What the task requires >> Based on the patent passage, explain in one to three sentences how a projectile ends up in the barrel when the slider module slides forwards.

Source passage >>
++++

A projectile-loading assembly (1) for an air-powered gun is configured to load projectiles (3) in a barrel (4) and includes a magazine module (10) and a slider module (20). The magazine module (10) includes a projectile chamber (11), a rail tube (14) located over the projectile chamber (11) to be aligned with the barrel (4), and a projectile-loading block (15) sheathed the rail tube (14). The slider module (20) slides with respect to the barrel (4) and includes: a spring (21) for pushing the projectile-loading block (15) to depart from the barrel (4), and an elastic piece (22) for pushing the projectile-loading block (15) to approach the barrel (4). The elastic piece (22) pushes the projectile-loading block (15) to slide toward the barrel (4) when the slider module (20) slides forwards, thereby pushing one projectile (3) into the barrel (4) while closing the projectile chamber (11).

Patent
   8176907
Priority
Apr 23 2010
Filed
Apr 23 2010
Issued
May 15 2012
Expiry
Jan 29 2031
Extension
281 days
Assg.orig
Entity
Small
5
8
all paid
1. A projectile-loading assembly (1) of an air-powered gun for loading projectiles (3) one by one into a barrel (4) of the air-powered gun and comprising:
a magazine module (10) comprising a projectile chamber (11) for accommodating the projectiles (3), a rail tube (14) located over the projectile chamber (11) to be aligned with the barrel (4), and a projectile-loading block (15) slidably mounted on the rail tube (14); and
a slider module (20) for sliding forwards or rearwards with respect to the barrel (4), the slider module (20) comprising: a spring (21) for pushing the projectile-loading block (15) to depart from the barrel (4), and an elastic piece (22) for pushing the projectile-loading block (15) to approach the barrel (4);
wherein the elastic piece (22) pushes the projectile-loading block (15) to slide toward the barrel (4) along the rail tube (14) when the slider module (20) slides forwards, thereby pushing one projectile (3) into the barrel (4) while closing the projectile chamber (11).
2. The projectile-loading assembly (1) according to claim 1, wherein a top end of the magazine module (10) further comprises an intake portion (16) away from the projectile-loading block (15), the interior of the intake portion (16) has a valve (161) for selectively contacting with the rail tube (14) or separating there from, and an intake chamber (162) surrounding the rail tube (14), a rear end of the intake portion (16) is provided with a perforation (163) aligned with the rail tube (14).
3. The projectile-loading assembly (1) according to claim 2, wherein a rear end of the slider module (20) is connected to a piston (8), the piston (8) has a striking pin (81) for penetrating into the perforation (163) to push the rail tube (14), thereby separating the rail tube (14) and the valve (161).

++++

Data section >>
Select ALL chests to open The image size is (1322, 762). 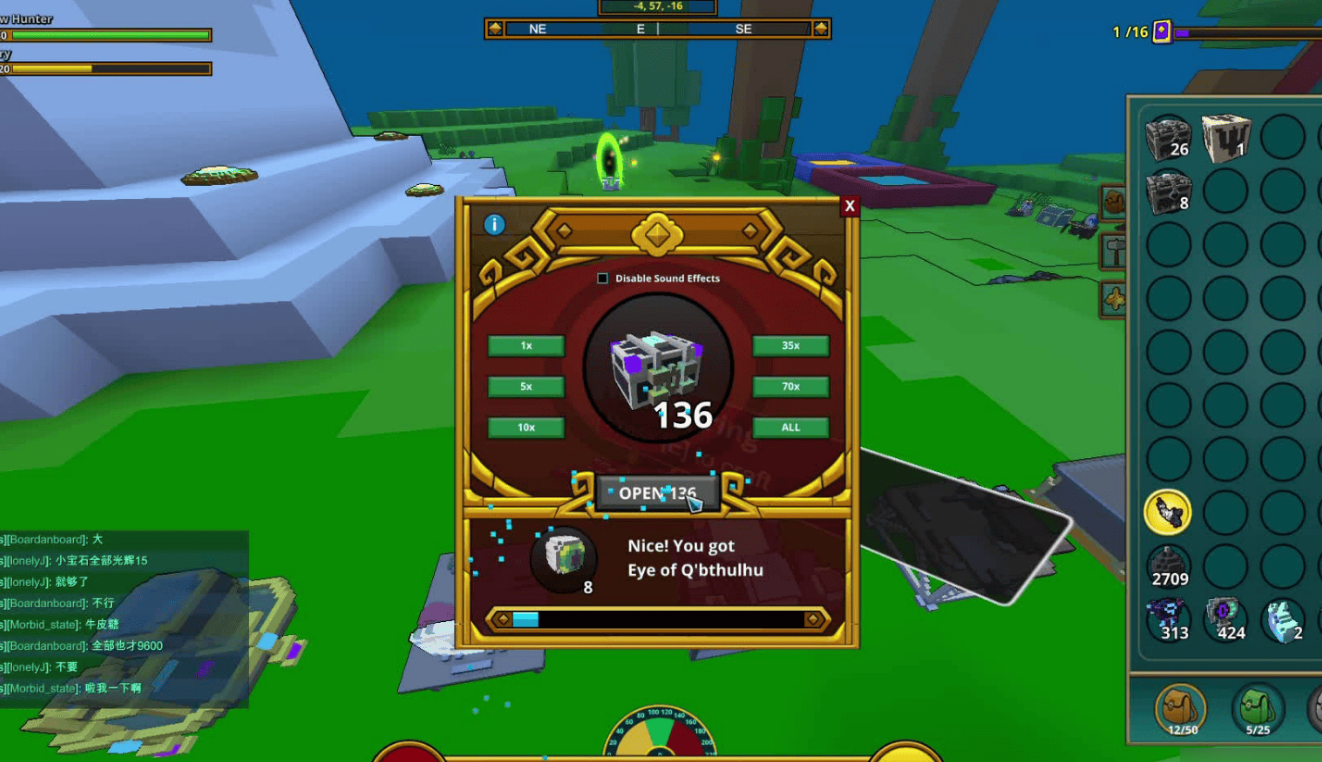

++++

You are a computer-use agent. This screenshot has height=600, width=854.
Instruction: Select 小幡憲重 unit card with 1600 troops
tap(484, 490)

++++

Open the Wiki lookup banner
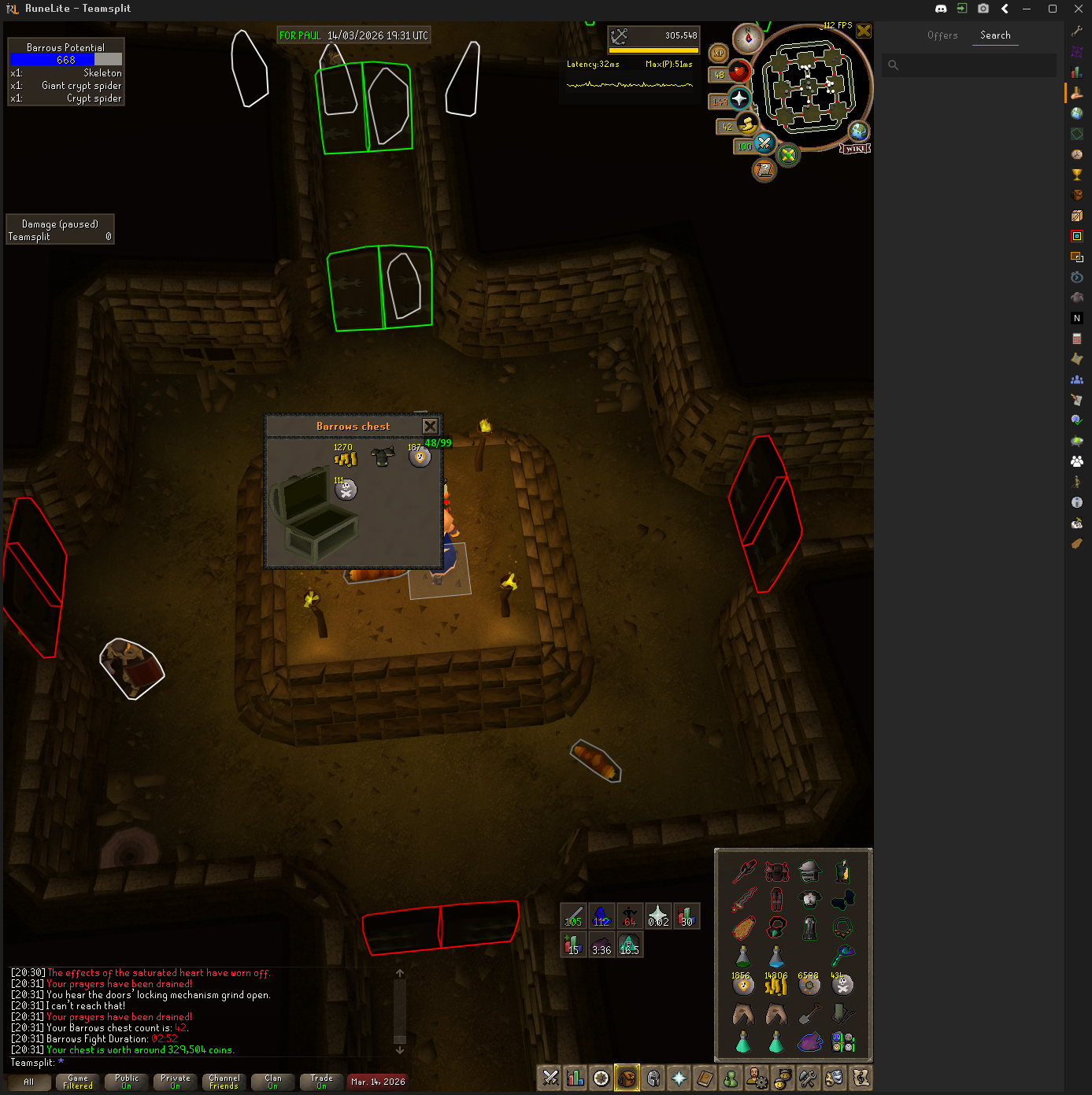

++++

Solution to this task >> When the slider module (20) slides forwards, its elastic piece (22) pushes the projectile-loading block (15) along the rail tube (14) toward the barrel (4). This pushes one projectile (3) into the barrel and closes the projectile chamber (11) at the same time.